Are we not all guilty of this. We expect so much from our dogs in terms of adhering to our whims and calls every now and then. We have so many adverts and pictures that paint a beautiful almost fairytale-like image of what it’s like to live with a dog, but unfortunately for us, our dogs are not like that.

Our dogs are animals basically, their natural instinct is to bite and jump on each other. They would destroy your clothing and furniture if left to their natural whims. They would rather urinate and defecate in the house because this is their territory. So if your dog is not doing all these, it means that they are already displaying enough restraint.

If you want your dog to behave the way you expect them to, you would need to put in some serious time and effort. You should understand that your dog is already putting in extra effort to bond with you and if you want to see results, you should put in an equivalent amount of effort in learning and understanding them in order to bridge the communication gap between you two.

Since we now understand why your dog may not be listening to you even though they might be listening to some other person. The next question should be how do I get him or her to listen to me. We will try to summarize the answer so that you can quickly start working on getting your dog to listen to you.


HOW TO GET MY DOG TO LISTEN TO ME.

> Written tasks:
(a) According to the dog-training text, why would dogs rather urinate and defecate in the house?
(b) In the listing below, format the lines as a JSON list of strings, one string per line, from the line with "Accept (19, 595)" up to and including the line with "[Email (required)] (19, 230)", leaving out blank lines.

> Supplied records:
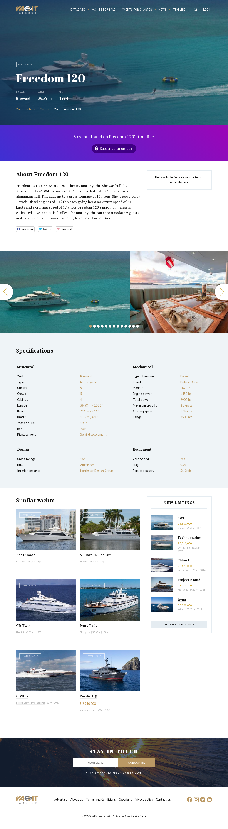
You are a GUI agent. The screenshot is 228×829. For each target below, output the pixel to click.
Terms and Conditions (101, 799)
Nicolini (20, 632)
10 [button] (125, 326)
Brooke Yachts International (30, 702)
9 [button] (122, 326)
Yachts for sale (104, 10)
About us (76, 799)
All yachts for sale (179, 624)
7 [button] (114, 326)
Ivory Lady (88, 625)
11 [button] (129, 326)
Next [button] (221, 292)
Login (207, 10)
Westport (21, 561)
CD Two (23, 625)
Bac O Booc (25, 554)
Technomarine (189, 537)
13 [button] (137, 326)
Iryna (182, 599)
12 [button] (133, 326)
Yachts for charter (137, 10)
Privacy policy (144, 799)
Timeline (179, 10)
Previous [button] (6, 292)
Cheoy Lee (85, 632)
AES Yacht (183, 589)
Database (77, 10)
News (162, 10)
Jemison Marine (88, 710)
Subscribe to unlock (116, 148)
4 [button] (102, 326)
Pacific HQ (88, 696)
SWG (181, 518)
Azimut (181, 528)
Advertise (60, 799)
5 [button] (106, 326)
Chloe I (183, 560)
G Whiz (22, 696)
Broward (23, 98)
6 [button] (110, 326)
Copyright (125, 799)
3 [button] (98, 326)
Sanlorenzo (183, 570)
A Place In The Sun (96, 554)
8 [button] (118, 326)
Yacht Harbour (27, 10)
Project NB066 (189, 580)
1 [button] (90, 326)
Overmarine (184, 547)
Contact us (163, 799)
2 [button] (94, 326)
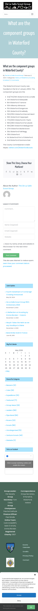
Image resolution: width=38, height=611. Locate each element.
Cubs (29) (10, 390)
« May (7, 371)
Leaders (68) (11, 410)
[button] (35, 575)
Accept (19, 595)
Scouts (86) (11, 425)
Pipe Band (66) (12, 415)
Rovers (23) (11, 420)
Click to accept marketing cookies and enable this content (19, 464)
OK (31, 607)
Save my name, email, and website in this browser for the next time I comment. (18, 247)
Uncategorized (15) (13, 430)
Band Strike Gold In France (16, 333)
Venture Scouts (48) (14, 435)
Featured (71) (11, 400)
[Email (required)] (19, 230)
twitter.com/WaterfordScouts (21, 147)
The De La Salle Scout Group (14, 75)
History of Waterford (21, 78)
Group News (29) (13, 405)
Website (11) (11, 440)
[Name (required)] (19, 224)
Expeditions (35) (12, 395)
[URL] (19, 236)
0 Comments (14, 80)
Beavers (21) (11, 385)
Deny (19, 601)
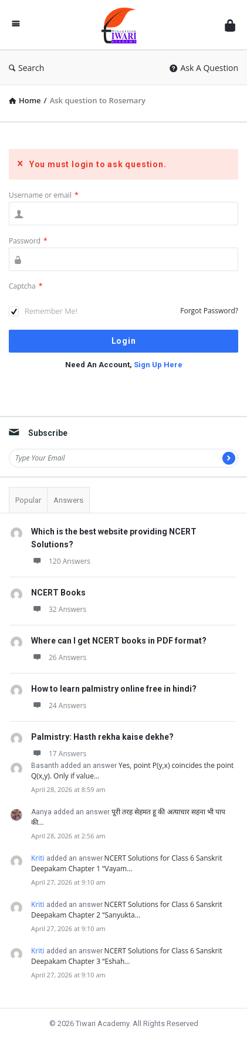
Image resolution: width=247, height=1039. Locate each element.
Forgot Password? (209, 311)
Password (28, 241)
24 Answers (58, 705)
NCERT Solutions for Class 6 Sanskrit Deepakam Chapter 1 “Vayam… (126, 863)
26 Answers (58, 657)
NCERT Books (58, 592)
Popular (28, 500)
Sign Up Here (158, 364)
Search (26, 67)
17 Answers (58, 754)
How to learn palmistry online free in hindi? (114, 688)
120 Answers (60, 561)
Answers (68, 500)
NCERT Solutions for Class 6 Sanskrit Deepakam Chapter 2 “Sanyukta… (126, 909)
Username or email (44, 195)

> Task-by-task answers:
(a) Because the house is their territory.

(b)
[
  "Accept (19, 595)",
  "Scouts (86) (11, 425)",
  "Pipe Band (66) (12, 415)",
  "Rovers (23) (11, 420)",
  "Click to accept marketing cookies and enable this content (19, 464)",
  "OK (31, 607)",
  "Save my name, email, and website in this browser for the next time I comment. (18, 247)",
  "Uncategorized (15) (13, 430)",
  "Band Strike Gold In France (16, 333)",
  "Venture Scouts (48) (14, 435)",
  "Featured (71) (11, 400)",
  "[Email (required)] (19, 230)"
]